(Requirement)
Starting with the line that contains "Collezioni (181, 43)", reproduce each line through the end of the entries exactly as written.

(Data shown)
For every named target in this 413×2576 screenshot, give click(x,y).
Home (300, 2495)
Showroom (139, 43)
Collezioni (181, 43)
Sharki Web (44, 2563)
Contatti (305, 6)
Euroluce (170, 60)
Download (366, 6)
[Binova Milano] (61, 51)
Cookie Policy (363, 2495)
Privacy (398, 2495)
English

(Expected answer)
Collezioni (181, 43)
Sharki Web (44, 2563)
Contatti (305, 6)
Euroluce (170, 60)
Download (366, 6)
[Binova Milano] (61, 51)
Cookie Policy (363, 2495)
Privacy (398, 2495)
English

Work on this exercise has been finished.